Jewels holds a unique place in ballet history as the first plotless full-length ballet — a triptych of self-contained works united by their correspondence to precious stones and, less obviously, to the three great classical ballet traditions that George Balanchine sought to honour. Created for New York City Ballet in 1967, the work was partly inspired by Balanchine's visit to Van Cleef & Arpels jewellery house on Fifth Avenue, though the connection between gemstone and choreographic style is more evocative than literal.

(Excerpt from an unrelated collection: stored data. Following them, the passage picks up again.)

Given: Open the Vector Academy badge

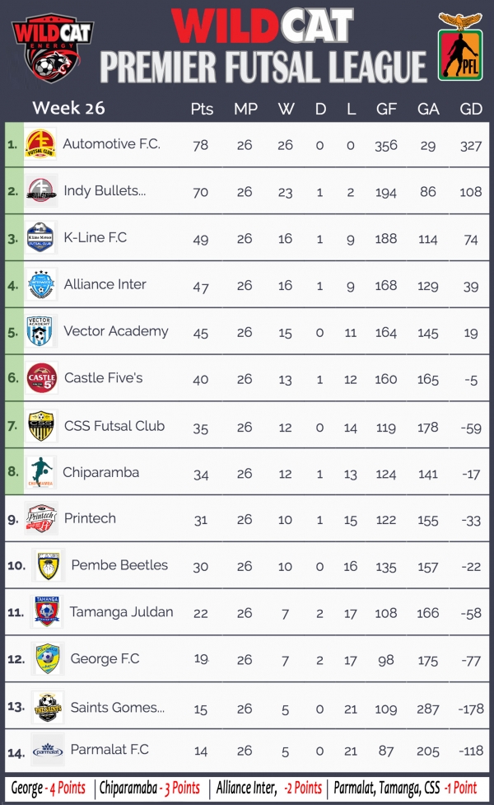Looking at the screenshot, I should pos(40,331).
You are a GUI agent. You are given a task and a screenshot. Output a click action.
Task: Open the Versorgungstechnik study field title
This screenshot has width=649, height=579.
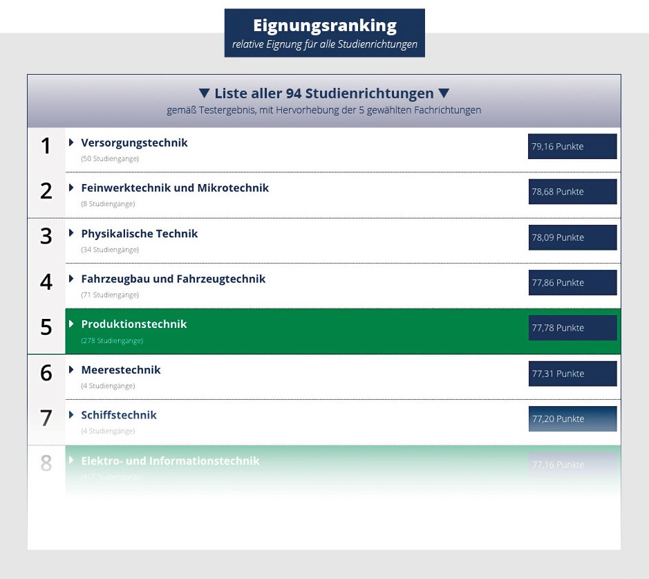(x=134, y=143)
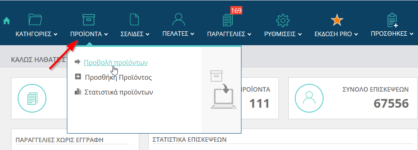Viewport: 418px width, 150px height.
Task: Select Προσθήκη Προϊόντος from the submenu
Action: (x=118, y=78)
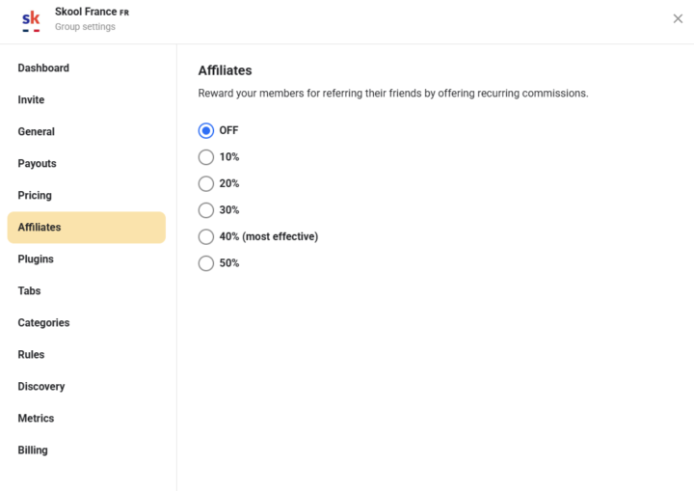Screen dimensions: 694x491
Task: Enable 50% affiliate commission
Action: tap(205, 263)
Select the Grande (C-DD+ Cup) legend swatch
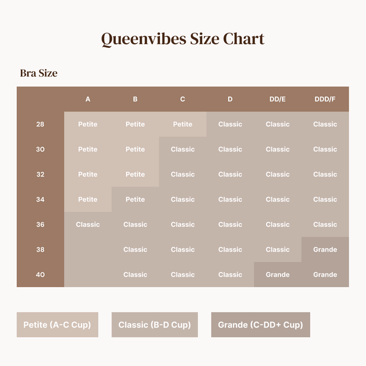This screenshot has width=366, height=366. coord(260,325)

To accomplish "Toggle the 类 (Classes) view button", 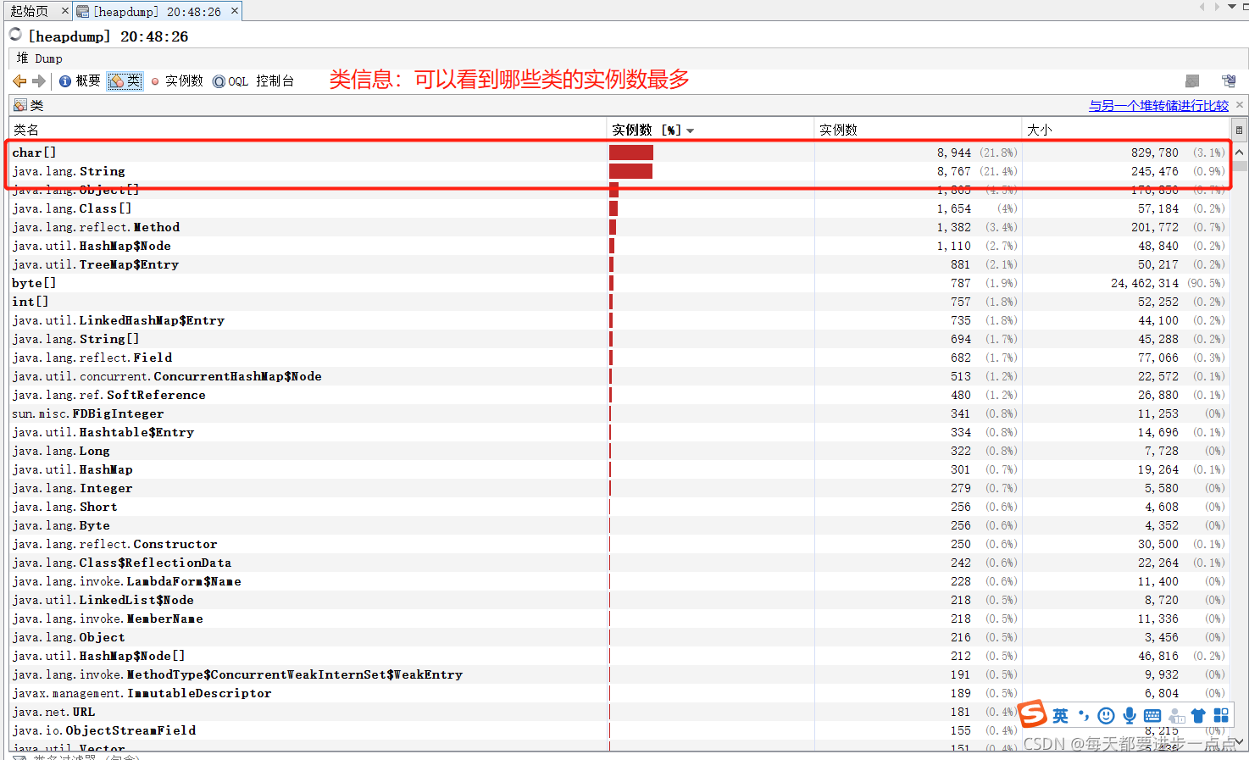I will click(x=125, y=80).
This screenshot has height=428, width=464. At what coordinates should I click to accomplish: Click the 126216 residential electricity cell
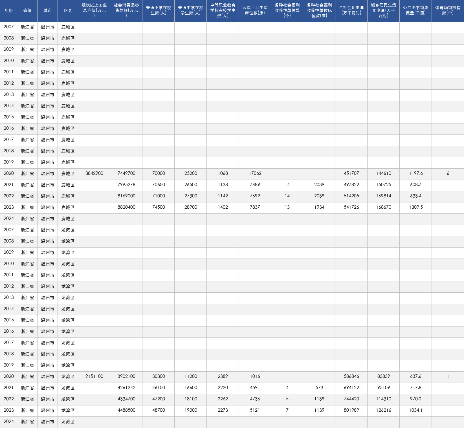click(384, 411)
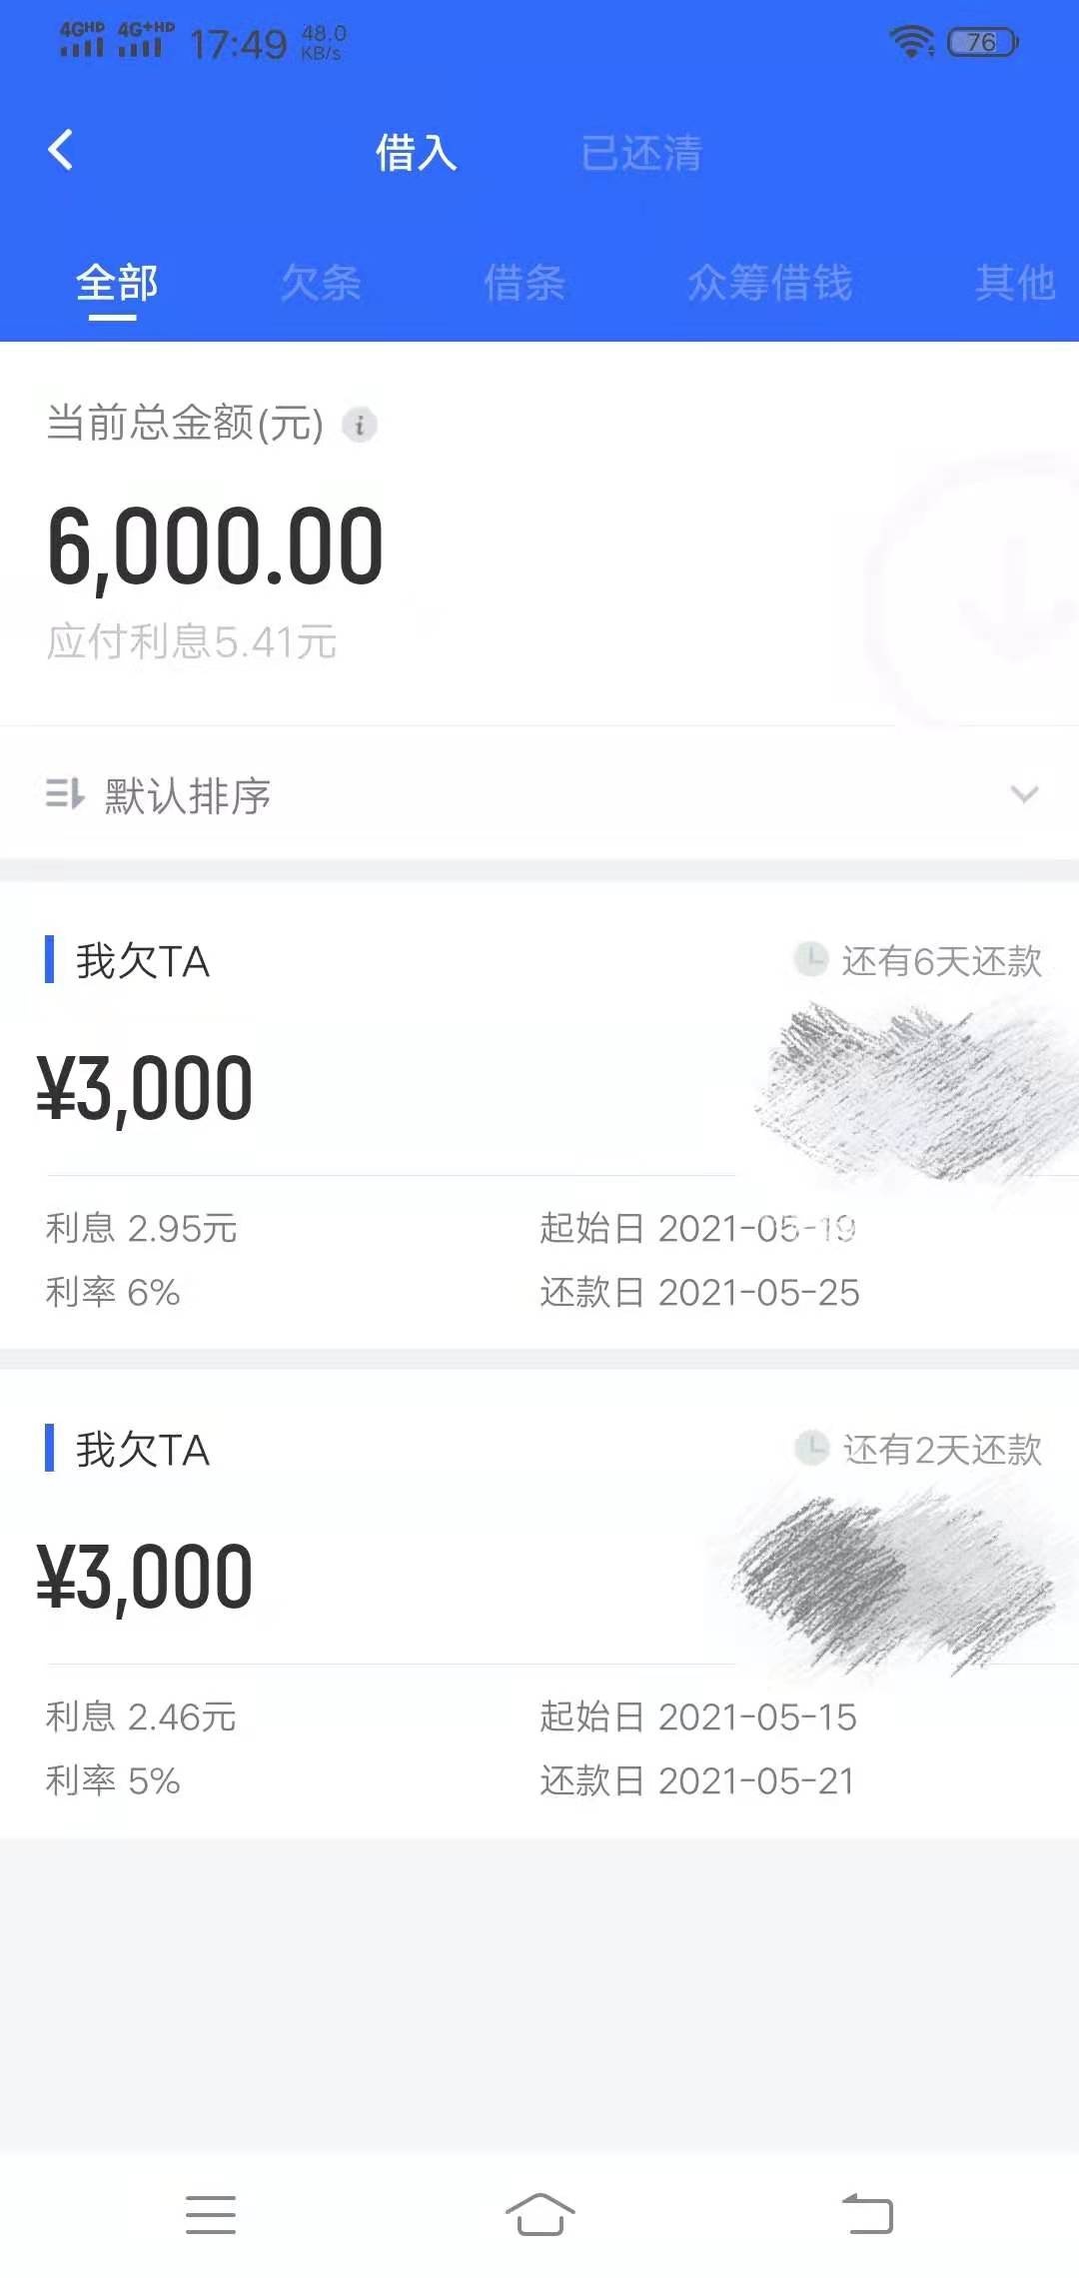
Task: Tap clock icon beside 还有2天还款
Action: 811,1448
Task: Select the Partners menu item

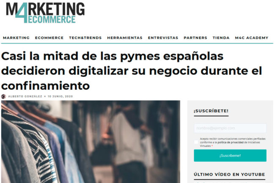Action: [195, 38]
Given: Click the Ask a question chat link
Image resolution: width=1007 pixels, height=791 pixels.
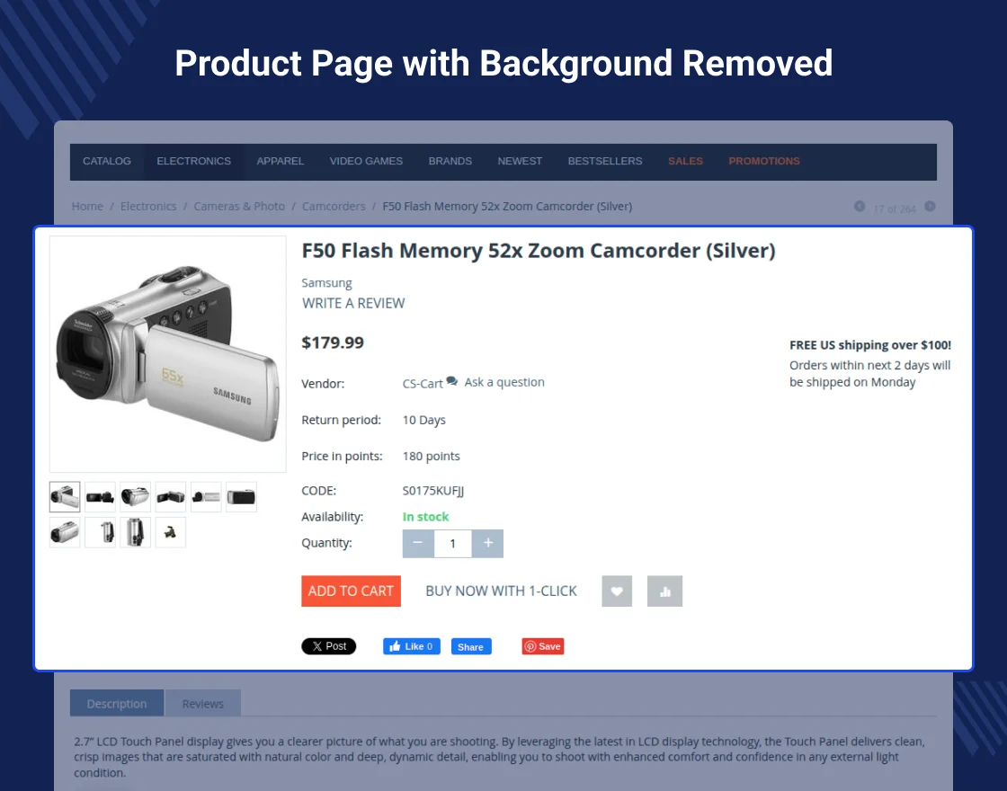Looking at the screenshot, I should [x=495, y=382].
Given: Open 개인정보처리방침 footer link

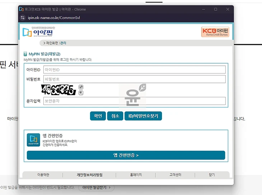Looking at the screenshot, I should pyautogui.click(x=89, y=175).
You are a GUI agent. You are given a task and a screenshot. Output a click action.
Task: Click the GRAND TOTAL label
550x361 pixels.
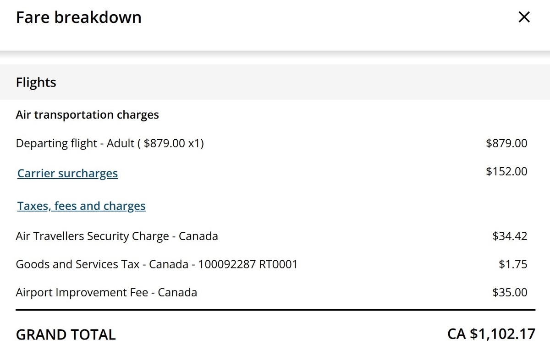point(66,334)
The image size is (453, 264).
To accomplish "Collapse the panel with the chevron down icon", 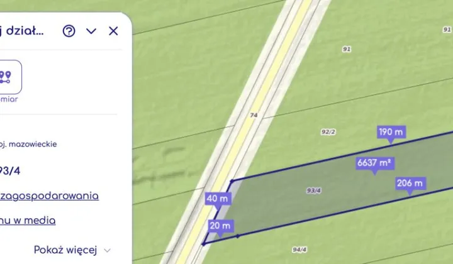I will click(x=91, y=31).
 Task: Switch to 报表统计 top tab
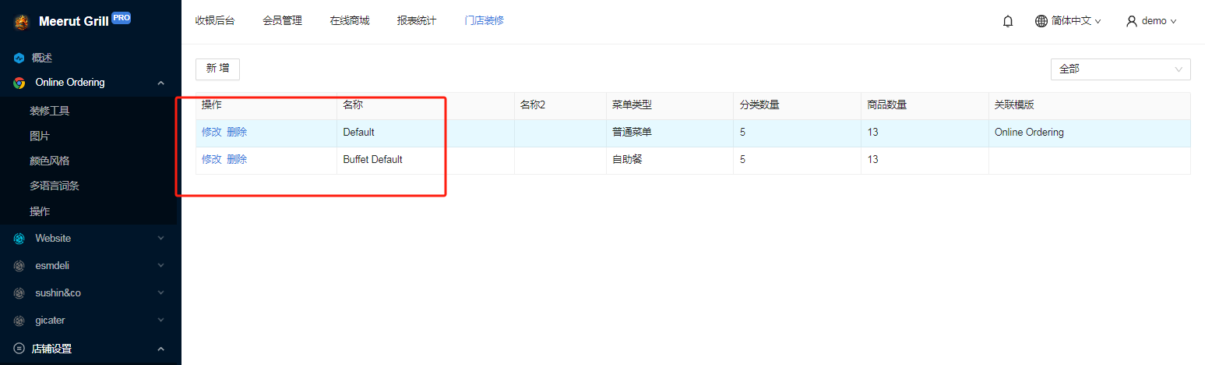tap(417, 21)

The first section, Emeralds, dances to music by Gabriel Fauré — excerpts from Pelléas et Mélisande and Shylock — and pays homage to the elegance and refinement of French ballet, its long legato phrases and soft romanticism evoking the style of the Paris Opéra. Rubies, set to Stravinsky's Capriccio for Piano and Orchestra, is the most energetic and syncopated of the three movements, its jazzy angularity and wit owing something to the Broadway tradition that shaped so much of Balanchine's American identity. Diamonds — the climactic movement — is set to the final three movements of Tchaikovsky's Third Symphony and represents the grandeur of the Imperial Russian school in which Balanchine himself was trained, its formal splendour a love letter to the world of the Mariinsky and the tradition of Petipa.

Taken together, Jewels is a meditation on ballet's past and present, on beauty as an end in itself, and on the capacity of pure movement and music to create an entire universe without recourse to narrative. It stands as one of the supreme expressions of Balanchine's neoclassical aesthetic, and a work of seemingly inexhaustible choreographic richness.